Burying Fish


As a writer I’m always getting edited. Sometimes as a person I feel like people are trying to edit me. Life can be challenging—much like writing a short story.

Last week I received an e-mail via this blog about an essay I wrote over two years ago about Lake Erie called Wild Waves Motel. Tim wanted to catch me up on some of the facts my piece left out or entirely screwed up. My memory was definitely terrible. Mainly he and I connected over the emotional touchpoints.

What I loved most about his taking issue with my memoir flash was his take or perspective. As a kid when I got up early to wander down to the water—can you imagine today’s helicopter parents letting their kid wander down to the beach alone?!—I’d occasionally notice one or two dead fish washed up. He also remembered the dead fish, for his own reasons.

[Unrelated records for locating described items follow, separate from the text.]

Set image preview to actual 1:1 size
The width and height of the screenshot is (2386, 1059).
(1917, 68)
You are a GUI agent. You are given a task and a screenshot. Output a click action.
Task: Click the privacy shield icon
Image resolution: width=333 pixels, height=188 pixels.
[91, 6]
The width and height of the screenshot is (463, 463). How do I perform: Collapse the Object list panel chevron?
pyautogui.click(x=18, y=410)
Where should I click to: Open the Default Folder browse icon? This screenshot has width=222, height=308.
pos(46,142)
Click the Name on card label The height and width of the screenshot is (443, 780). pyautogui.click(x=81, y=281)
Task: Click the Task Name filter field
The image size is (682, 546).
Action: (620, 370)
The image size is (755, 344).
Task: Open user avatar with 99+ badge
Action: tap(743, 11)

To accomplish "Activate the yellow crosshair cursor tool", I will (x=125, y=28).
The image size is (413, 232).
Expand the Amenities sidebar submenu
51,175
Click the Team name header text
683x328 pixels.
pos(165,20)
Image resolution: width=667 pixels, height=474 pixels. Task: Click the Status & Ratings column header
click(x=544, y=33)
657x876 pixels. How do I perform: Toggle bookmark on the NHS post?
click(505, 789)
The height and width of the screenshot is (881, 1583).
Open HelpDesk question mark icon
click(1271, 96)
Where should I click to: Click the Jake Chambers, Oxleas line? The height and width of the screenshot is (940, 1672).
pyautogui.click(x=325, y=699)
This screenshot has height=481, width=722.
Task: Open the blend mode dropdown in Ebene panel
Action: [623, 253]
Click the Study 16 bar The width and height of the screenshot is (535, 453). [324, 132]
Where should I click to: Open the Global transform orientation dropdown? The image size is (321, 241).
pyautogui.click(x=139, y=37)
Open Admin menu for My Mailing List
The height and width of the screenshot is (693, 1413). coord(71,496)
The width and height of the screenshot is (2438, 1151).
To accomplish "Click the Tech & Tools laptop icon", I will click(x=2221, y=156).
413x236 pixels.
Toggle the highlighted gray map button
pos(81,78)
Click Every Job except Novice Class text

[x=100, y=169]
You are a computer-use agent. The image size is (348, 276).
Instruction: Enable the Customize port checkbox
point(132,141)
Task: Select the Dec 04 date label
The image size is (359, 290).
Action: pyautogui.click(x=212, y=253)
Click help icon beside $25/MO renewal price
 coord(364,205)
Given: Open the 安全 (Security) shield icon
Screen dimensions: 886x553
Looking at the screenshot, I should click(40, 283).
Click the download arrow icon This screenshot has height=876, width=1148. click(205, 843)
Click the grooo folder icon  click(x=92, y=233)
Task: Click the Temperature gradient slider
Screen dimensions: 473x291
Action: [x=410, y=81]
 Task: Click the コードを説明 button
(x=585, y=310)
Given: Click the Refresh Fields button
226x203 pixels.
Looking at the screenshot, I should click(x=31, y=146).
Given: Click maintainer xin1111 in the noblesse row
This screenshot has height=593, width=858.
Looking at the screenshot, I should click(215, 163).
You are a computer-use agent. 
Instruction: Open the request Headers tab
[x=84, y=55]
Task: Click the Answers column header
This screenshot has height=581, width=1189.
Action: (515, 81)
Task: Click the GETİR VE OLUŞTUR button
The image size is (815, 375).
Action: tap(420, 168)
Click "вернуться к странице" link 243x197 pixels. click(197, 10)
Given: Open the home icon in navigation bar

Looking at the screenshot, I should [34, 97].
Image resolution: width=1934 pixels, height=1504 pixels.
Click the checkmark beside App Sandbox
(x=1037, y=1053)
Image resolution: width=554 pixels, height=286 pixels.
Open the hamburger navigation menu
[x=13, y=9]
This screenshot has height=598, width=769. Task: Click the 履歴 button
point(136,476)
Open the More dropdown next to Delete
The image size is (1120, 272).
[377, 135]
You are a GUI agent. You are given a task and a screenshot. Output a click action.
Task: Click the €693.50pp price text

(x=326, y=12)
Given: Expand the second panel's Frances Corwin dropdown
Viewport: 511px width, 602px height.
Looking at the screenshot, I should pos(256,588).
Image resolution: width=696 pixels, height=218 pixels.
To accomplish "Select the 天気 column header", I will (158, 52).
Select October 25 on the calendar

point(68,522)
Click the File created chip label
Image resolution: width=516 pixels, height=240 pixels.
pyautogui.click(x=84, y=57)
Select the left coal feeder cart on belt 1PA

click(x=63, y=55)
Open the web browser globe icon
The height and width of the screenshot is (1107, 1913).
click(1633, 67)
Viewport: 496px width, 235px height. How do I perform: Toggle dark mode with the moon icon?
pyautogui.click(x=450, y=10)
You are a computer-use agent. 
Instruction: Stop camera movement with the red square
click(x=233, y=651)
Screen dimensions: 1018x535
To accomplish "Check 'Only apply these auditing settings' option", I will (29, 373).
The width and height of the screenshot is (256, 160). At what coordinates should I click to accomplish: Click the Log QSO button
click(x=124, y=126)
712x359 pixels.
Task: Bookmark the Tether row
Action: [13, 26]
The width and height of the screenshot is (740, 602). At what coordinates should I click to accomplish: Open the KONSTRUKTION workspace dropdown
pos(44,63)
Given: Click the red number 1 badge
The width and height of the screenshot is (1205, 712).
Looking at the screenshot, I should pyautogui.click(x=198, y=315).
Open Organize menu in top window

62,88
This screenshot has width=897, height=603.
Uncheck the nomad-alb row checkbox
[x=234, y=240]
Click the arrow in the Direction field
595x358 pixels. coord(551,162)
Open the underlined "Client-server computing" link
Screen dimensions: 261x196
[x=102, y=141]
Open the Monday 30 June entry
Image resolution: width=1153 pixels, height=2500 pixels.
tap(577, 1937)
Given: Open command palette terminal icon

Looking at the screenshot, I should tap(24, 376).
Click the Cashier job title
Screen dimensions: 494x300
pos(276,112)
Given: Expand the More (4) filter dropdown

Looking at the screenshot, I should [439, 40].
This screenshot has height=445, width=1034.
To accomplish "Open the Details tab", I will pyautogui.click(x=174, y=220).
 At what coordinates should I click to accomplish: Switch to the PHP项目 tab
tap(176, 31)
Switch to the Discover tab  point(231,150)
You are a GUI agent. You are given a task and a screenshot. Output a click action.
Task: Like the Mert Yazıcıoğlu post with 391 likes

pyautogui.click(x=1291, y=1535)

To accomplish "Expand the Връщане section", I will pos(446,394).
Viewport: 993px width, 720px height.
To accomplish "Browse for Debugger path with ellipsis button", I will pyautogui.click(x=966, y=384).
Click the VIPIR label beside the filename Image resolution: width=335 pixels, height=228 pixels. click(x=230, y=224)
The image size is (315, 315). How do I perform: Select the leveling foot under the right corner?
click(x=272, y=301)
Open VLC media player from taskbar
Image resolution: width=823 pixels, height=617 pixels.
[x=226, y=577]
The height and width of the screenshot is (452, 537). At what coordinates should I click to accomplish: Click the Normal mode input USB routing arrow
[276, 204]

Lake Erie back then was a little better than a cesspool. It would be a few more years of concentrated effort and a decided shift away from manufacturing and industries that polluted before the lake could begin to recover. Fish kills occurred with regular frequency—so much so that Tim was given the chore by his grandfather to hustle down before the guests awoke and bury the disgusting evidence. Mostly what I saw was a little strip of beach washed clean except for a few water logged sticks and shards of wave-washed porcelain mixed in with the smooth pebbles lining the shore. The fact that I mentioned seeing dead fish meant he hadn’t done his job or missed some.

It was a long time ago. No need to feel bad about it.

The image, though, of a young boy burying fish has stayed with me. It is a poignant reminder of our own mortality. We try to deny it or the fact that it happens. So many of the people mentioned in the piece and my other entries under the tag Lake Erie or Wild Waves, they’re gone or almost. Tim’s parents and, of course, the grandparents who hired my Mom and Dad have all passed away.  

If only it were as simple to keep the things we love, to keep it all perfect, the memories polished and untarnished. But there are those damn fish smelling things up. We bury them, but one or two are always popping up to remind us.

The lake is still here, the cliffs beneath our feet, even the old Wild Waves. We look out onto the lake, the slate blue water receding into a pale blue sky and wonder—how long?